- [EXERCISE DIRECTIONS] Below are entries. Reproduce exactly the lines between the line holding "1280x1024 pixels." and the line holding "945x840 pixels.", inclusive, and only those.
*** SUPPLIED RECORDS ***
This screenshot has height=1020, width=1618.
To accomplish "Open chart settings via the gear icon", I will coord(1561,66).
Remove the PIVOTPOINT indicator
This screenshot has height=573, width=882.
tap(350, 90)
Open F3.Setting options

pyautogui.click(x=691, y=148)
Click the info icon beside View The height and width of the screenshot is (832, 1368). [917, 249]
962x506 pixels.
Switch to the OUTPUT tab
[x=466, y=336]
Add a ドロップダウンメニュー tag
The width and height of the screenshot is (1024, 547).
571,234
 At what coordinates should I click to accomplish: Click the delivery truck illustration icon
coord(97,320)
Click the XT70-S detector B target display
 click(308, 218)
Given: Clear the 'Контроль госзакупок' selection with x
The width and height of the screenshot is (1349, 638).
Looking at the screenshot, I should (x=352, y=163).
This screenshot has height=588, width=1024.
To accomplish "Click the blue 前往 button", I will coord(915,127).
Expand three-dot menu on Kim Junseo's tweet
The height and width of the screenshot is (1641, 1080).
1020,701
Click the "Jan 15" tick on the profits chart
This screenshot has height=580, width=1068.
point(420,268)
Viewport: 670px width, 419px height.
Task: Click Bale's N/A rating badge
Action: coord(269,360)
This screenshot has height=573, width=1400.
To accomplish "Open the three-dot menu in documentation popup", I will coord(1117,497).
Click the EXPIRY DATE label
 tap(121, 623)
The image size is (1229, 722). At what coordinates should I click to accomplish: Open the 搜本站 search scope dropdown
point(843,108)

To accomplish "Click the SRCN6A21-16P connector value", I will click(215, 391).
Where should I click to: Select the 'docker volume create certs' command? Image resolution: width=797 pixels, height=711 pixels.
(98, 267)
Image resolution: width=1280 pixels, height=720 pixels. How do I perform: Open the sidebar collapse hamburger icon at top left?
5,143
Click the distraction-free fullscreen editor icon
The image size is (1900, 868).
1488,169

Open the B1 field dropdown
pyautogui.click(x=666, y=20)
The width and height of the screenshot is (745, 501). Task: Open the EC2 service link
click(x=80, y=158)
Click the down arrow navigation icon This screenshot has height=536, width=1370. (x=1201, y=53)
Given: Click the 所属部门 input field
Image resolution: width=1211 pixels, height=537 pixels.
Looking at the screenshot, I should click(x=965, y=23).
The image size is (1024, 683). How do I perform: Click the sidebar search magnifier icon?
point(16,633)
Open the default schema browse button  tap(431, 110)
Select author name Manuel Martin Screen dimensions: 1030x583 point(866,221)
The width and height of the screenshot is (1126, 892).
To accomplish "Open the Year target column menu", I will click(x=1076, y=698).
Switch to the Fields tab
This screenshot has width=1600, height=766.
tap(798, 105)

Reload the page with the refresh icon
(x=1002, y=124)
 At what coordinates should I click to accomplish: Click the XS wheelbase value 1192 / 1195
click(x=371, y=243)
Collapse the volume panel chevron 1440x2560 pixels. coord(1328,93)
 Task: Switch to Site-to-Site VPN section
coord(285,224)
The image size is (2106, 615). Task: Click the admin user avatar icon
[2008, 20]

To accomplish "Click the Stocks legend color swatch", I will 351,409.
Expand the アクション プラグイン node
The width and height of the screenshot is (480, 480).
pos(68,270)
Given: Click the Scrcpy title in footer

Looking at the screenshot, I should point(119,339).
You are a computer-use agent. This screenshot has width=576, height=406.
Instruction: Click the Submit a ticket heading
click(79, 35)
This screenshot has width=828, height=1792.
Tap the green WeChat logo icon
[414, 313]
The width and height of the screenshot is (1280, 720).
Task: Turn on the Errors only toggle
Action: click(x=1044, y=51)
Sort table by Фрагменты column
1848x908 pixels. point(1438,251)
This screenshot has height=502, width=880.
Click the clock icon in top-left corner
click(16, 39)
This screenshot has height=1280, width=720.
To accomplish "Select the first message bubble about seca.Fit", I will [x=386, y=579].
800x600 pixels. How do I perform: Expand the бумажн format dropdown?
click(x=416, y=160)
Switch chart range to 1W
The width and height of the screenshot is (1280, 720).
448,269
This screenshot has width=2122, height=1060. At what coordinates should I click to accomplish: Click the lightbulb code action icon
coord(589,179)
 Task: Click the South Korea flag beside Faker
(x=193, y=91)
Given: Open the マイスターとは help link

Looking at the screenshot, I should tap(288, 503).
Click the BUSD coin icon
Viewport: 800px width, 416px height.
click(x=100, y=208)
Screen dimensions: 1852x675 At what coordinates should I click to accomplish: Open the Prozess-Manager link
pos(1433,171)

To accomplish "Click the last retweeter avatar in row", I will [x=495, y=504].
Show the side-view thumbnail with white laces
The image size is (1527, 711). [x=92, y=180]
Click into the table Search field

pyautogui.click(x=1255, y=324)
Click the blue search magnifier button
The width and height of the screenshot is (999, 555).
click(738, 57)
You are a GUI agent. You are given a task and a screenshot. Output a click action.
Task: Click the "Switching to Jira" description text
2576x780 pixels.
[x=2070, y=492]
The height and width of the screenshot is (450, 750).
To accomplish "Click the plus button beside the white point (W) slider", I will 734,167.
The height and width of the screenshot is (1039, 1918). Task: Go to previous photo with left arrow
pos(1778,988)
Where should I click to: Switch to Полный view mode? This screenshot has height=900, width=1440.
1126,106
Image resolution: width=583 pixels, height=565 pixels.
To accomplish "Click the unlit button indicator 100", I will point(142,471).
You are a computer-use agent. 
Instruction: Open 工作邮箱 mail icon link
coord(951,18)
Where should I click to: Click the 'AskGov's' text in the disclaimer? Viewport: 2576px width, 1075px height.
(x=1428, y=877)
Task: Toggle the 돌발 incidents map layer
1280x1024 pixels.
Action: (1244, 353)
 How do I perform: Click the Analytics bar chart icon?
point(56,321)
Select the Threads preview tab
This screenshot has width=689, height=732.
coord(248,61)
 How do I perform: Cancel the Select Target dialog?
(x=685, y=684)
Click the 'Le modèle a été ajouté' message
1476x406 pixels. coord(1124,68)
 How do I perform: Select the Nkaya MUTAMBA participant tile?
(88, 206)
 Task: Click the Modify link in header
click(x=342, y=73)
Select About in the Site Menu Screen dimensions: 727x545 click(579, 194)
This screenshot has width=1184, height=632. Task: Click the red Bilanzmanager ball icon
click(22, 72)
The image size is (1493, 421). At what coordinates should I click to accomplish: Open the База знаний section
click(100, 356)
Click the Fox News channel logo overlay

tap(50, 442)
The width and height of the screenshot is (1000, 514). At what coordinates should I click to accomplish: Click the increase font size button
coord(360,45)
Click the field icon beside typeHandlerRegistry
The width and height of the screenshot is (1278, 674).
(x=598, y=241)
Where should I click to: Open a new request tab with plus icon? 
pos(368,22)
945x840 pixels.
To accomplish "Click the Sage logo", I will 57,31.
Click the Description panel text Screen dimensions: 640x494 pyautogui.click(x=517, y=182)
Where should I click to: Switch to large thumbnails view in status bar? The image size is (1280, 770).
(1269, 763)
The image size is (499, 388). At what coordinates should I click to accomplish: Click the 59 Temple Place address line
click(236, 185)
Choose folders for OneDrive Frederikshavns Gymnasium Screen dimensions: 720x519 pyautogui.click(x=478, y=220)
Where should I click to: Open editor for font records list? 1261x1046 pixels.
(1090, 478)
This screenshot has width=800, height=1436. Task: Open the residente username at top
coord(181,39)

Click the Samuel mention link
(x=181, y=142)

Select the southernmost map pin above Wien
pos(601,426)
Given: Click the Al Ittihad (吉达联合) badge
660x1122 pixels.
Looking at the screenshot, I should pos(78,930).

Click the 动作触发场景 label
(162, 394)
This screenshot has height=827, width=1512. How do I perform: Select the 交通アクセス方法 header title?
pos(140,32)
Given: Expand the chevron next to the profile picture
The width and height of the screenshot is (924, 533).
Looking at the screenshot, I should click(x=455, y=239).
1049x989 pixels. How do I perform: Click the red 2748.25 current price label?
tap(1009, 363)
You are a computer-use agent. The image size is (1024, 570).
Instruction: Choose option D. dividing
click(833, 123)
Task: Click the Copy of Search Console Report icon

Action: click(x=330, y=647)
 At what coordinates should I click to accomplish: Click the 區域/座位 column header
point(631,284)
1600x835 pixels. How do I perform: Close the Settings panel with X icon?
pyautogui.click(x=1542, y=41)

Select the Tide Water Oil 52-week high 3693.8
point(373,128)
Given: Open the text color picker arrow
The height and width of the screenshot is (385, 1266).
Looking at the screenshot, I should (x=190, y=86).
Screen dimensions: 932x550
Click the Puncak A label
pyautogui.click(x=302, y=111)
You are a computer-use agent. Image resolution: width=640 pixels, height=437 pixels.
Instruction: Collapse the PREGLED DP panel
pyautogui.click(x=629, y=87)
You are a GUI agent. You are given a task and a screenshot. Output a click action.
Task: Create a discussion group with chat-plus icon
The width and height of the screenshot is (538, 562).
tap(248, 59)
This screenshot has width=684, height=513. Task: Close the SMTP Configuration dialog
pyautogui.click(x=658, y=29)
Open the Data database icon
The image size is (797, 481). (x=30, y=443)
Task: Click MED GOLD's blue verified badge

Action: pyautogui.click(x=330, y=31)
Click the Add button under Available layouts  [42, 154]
***
- [SOLUTION TO THIS TASK]
1280x1024 pixels.
Action: (1244, 353)
 How do I perform: Click the Analytics bar chart icon?
point(56,321)
Select the Threads preview tab
This screenshot has width=689, height=732.
coord(248,61)
 How do I perform: Cancel the Select Target dialog?
(x=685, y=684)
Click the 'Le modèle a été ajouté' message
1476x406 pixels. coord(1124,68)
 How do I perform: Select the Nkaya MUTAMBA participant tile?
(88, 206)
 Task: Click the Modify link in header
click(x=342, y=73)
Select About in the Site Menu Screen dimensions: 727x545 click(579, 194)
This screenshot has width=1184, height=632. Task: Click the red Bilanzmanager ball icon
click(22, 72)
The image size is (1493, 421). At what coordinates should I click to accomplish: Open the База знаний section
click(100, 356)
Click the Fox News channel logo overlay

tap(50, 442)
The width and height of the screenshot is (1000, 514). At what coordinates should I click to accomplish: Click the increase font size button
coord(360,45)
Click the field icon beside typeHandlerRegistry
The width and height of the screenshot is (1278, 674).
(x=598, y=241)
Where should I click to: Open a new request tab with plus icon? 
pos(368,22)
945x840 pixels.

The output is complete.